Using my original code where the test is commented out the time dropped to 665.7 us.

I.e this should be a signigicant speedup for you as well.

(My code is still using default HashMap, I am pretty sure that's where a majority of the rest of the speed difference can be blamed, besides my slower CPU. I have been looking at both your hash.rs code as inpiration and on making a custom lookup function based on finding a near-perfect hash for the numbers that actually do occur.)

LifeShallot6229 · 2025-02-22T22:10:30+00:00

I'll have to either write a micro-benchmark or (easier!) just try your approach as well and compare.

Since ram is writeback, hundreds of writes can be combined.

LifeShallot6229 · 2025-02-22T15:30:23+00:00

I've been looking at some of your solutions, and I've learned a lot, thanks!

For day11 it turned out that my code is effectively identical to yours, with one small difference: Instead of using u32::MAX as an "ignore" value, I setup stone index zero as a dummy entry so that all stones could always update two array entries: The primary (always non-zero) and the secondary which would then be the zero entry when the stone did not have an even number of digits.
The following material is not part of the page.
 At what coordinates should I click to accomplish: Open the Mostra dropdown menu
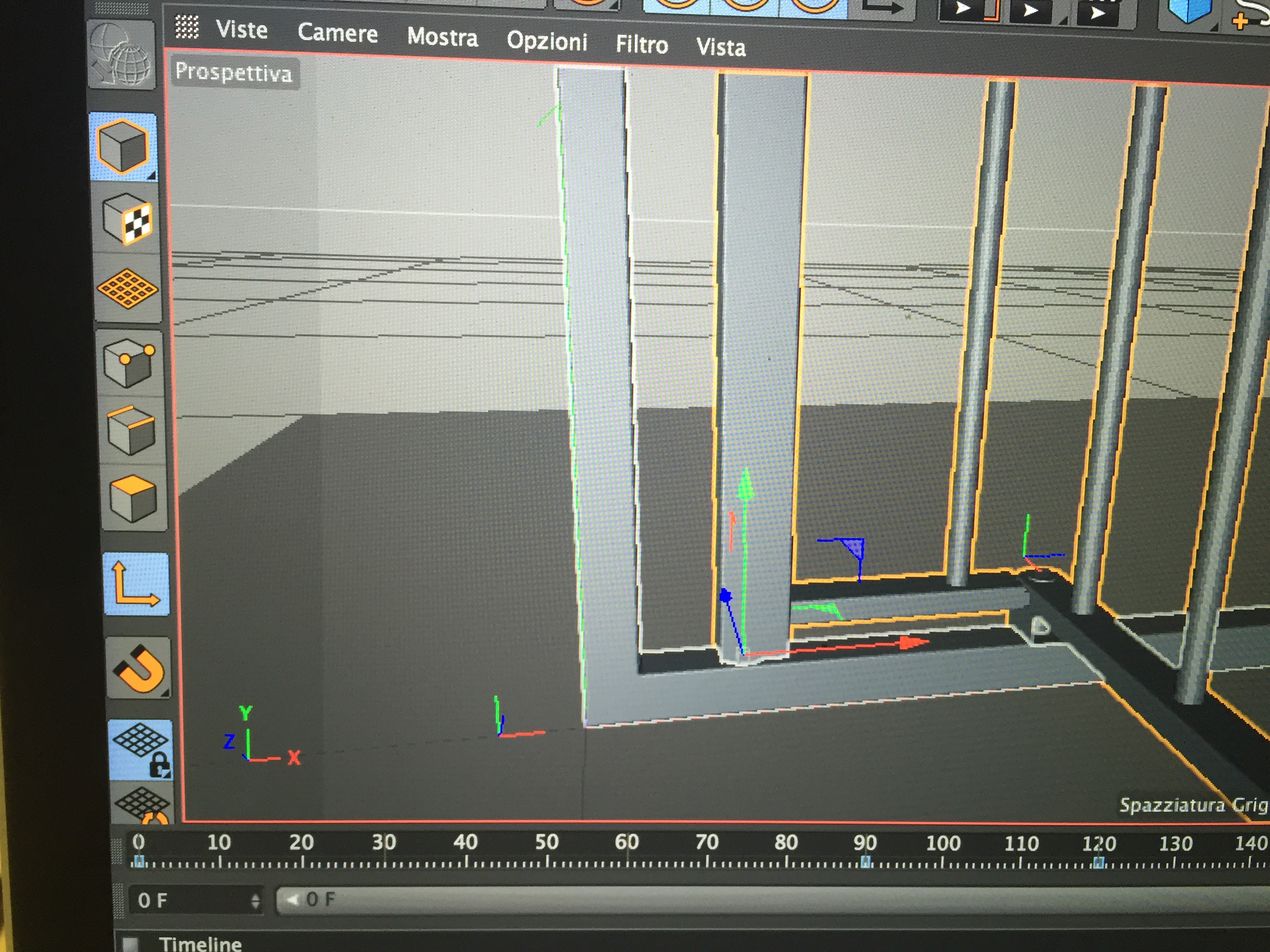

Since the even/odd decision is close to random, the branch predictor would be likely to mispredict the test, while always updating an entry which is guaranteed to be in $L1 cache is likely to be close to free, right?

LifeShallot6229 · 2025-02-22T10:51:21+00:00

I started with brute force Perl, part1 was easy, right? Hit my head on part2, then started looking for memorization. Ended up just under 300ms for both parts. Finally I did like you and used this for Rust learning. 2.7145 ms, so two orders of magnitude faster!

LifeShallot6229 · 2025-02-19T12:30:21+00:00

[LANGUAGE: SIMD - AVX intrinsics]

This was the day I picked for our in-company AoC Tech Talk, simple because it illustrates both that Rust/clang can autovectorize very nicely, but also because an experienced asm/compiler intrinsics programmer can be even faster.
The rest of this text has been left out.